We also tried some more obscure distributors. One of them carried UK, US and Japanese imports. But again they were expensive and we had to hope they’d sell. These distributors were really unreliable. Long backorders were a problem, and there was no guarantee we’d get what we ordered. We sometimes got lucky. Nirvana’s Hormoaning was in demand, and we did get a few of those.
I’ll never forget this one Nirvana kid who wanted Hormoaning so bad. He didn’t have enough cash so he kept trading in discs until he had enough credit to cover it. You had to trade in a lot of CDs to cover $40 plus tax. But he got his Hormoaning. Until he had to trade that one in, too. And he did.
There was another guy (he kind of looked like a little troll doll), and he worked up at Carry On Comics in Waterloo. I think his brother was friends with the owner, and that’s why he started coming in. He had his eyes set on an R.E.M. bootleg, specifically because it had a song called “Where’s Captain Kirk?”. It was one of R.E.M.’s non-album singles, a cover of a band called Spizzenergi.
I was beamed aboard the Starship Enterprise,
What I felt what I saw was a total surprise,
I looked around and wondered can this be,
Or is this the start of my insanity.
Oh but its true,
As we went warp factor 2,
And I met all of the crew,
Where’s Captain Kirk?
The comic book guy salivated over that CD until he finally had enough cash to buy it. I didn’t think he was serious. He used to talk about buying this vintage Millenium Falcon toy and hanging it from his ceiling. He was serious this time!

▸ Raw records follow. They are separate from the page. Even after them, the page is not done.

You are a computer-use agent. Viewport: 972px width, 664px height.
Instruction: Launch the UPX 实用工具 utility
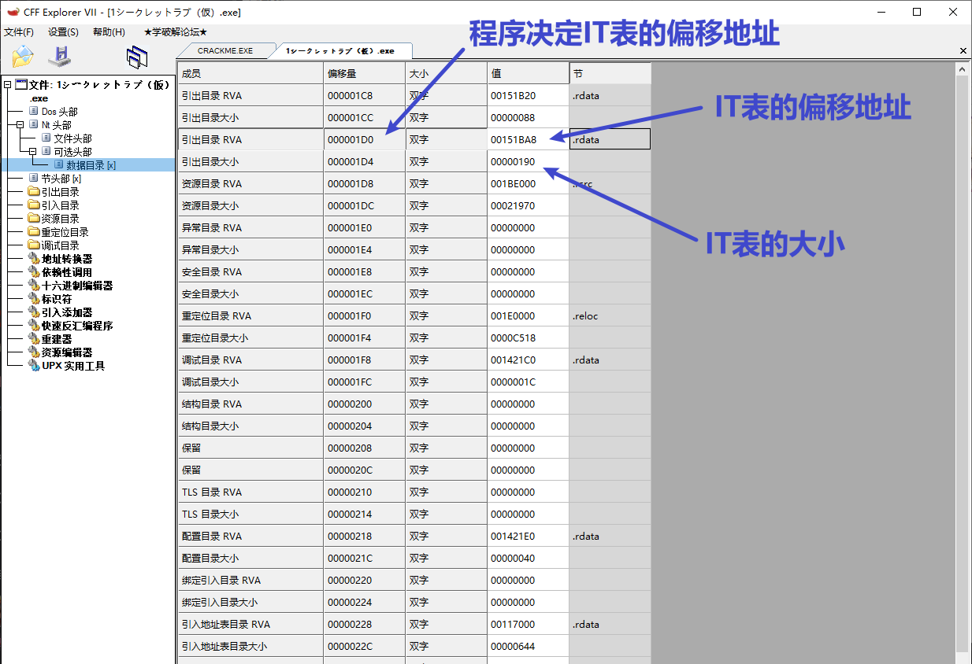coord(72,366)
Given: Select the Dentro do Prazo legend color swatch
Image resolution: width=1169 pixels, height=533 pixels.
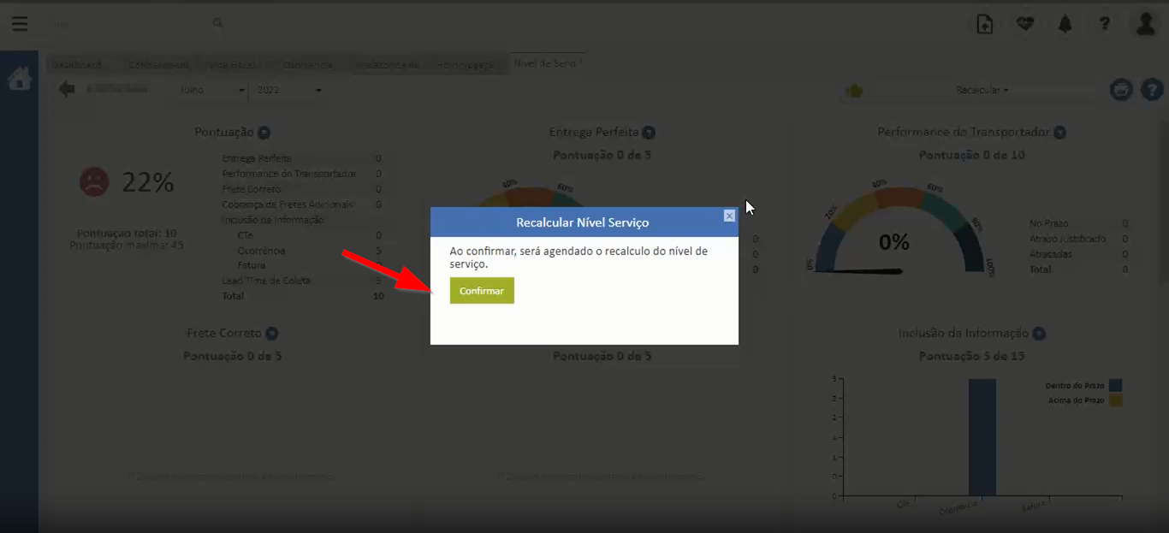Looking at the screenshot, I should coord(1114,385).
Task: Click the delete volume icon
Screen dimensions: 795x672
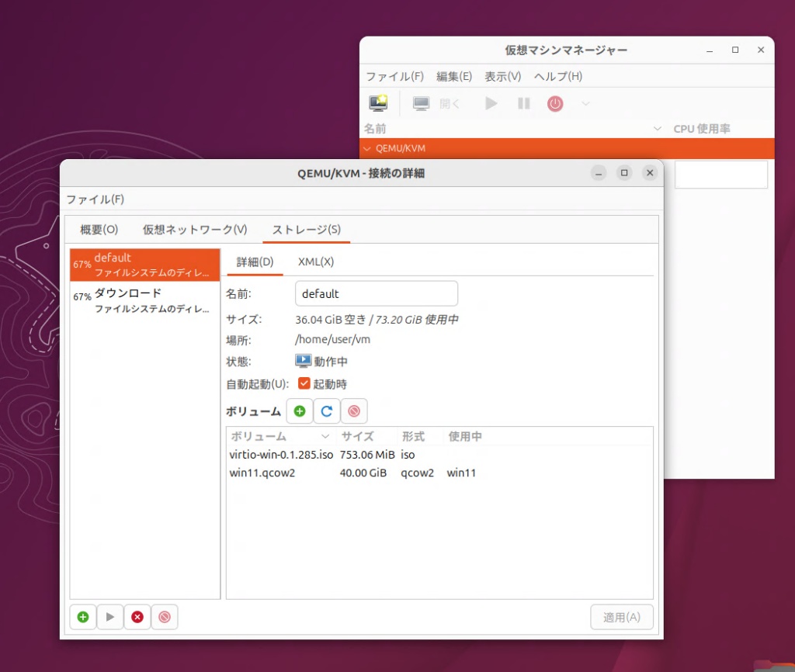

I managed to snag a couple live bootlegs. No discounts on these! Nine Inch Nails – Woodstock ’94, and Guns N’ Roses Covering ‘Em were both favourites of mine. Money well spent and still in the collection today. The boss hated that we took some of his good Toronto stock. He was selling them virtually at cost, so that’s why we had to pay full price. But he really, really did not appreciate when T-Rev and I bought stuff like that. Here he was, stocking them to make our store look cooler…but in swoops T-Rev and metal Mike! Maybe he should have charged more for them, across the board. Where else in town were you going to find them?
On one of those early Toronto runs, the boss was one of the first victims of the Ontario NDP government’s photo radar project. In order to curb speeding, the NDP launched the 400-series highway photo radar. The boss was caught speeding on the 401 and found a nice photo and fine in his mailbox. It was from one of the trips back from R.O.W. The project was only semi-successful. Drivers experimented with methods of covering up their license plates from photo radar cameras, and over 5000 photos were deemed useless. The incoming Mike Harris government campaigned on getting rid of photo radar, and they did immediately after taking office. The great experiment was over, but the boss was one of the drivers dinged. All he was trying to do was bring us some rock and roll! But it was the first and only photo radar picture I saw back then.
Damn government always cutting into our profits!
Behind the scenes, he was building empires. He announced that he wanted us to buy even more stock from the public. Trade-in CDs were big business but we were now going to be buying for two stores. Or more.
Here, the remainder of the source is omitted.